**The data:**
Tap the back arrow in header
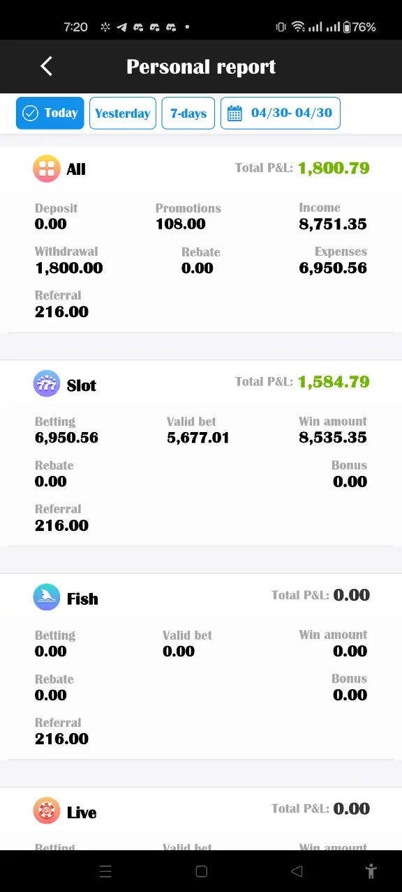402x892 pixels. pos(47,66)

* * *

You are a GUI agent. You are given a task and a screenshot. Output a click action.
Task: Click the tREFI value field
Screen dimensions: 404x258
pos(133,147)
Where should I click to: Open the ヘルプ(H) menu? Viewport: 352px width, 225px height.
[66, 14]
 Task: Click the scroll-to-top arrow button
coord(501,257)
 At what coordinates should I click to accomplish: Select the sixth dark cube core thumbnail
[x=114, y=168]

* * *

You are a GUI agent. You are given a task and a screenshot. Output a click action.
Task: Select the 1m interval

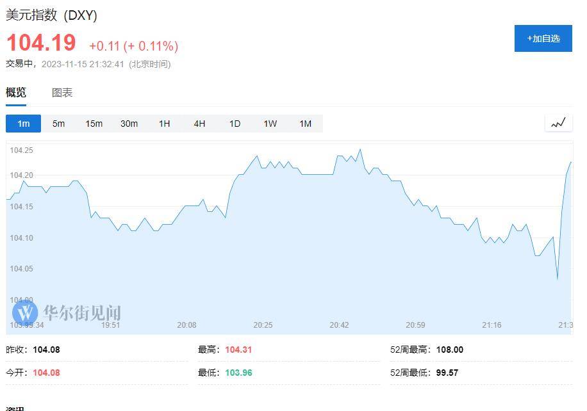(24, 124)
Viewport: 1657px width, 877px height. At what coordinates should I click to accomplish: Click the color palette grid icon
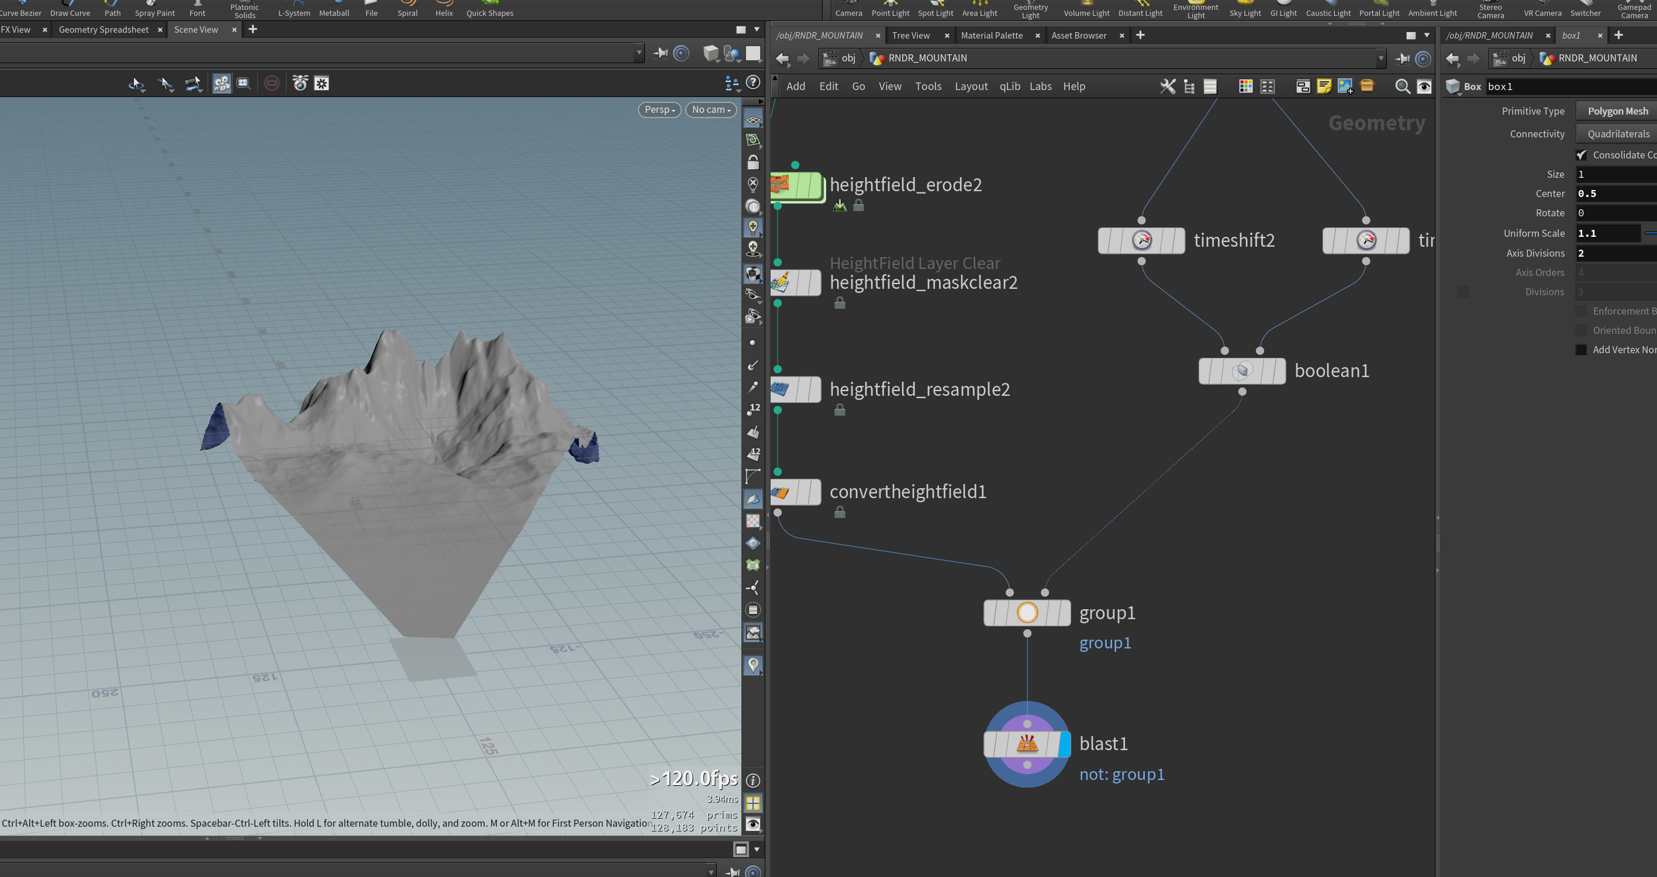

**Try it:**
Copy word for word the span of the records above that begins at the line with "Task: Select the 1m interval" and ends at the line with "Viewport: 1657px width, 877px", including those two lines but not the pictures.

**Exercise response:**
Task: Select the 1m interval

(24, 124)
Viewport: 1657px width, 877px height. At what coordinates should I click to accomplish: Click the color palette grid icon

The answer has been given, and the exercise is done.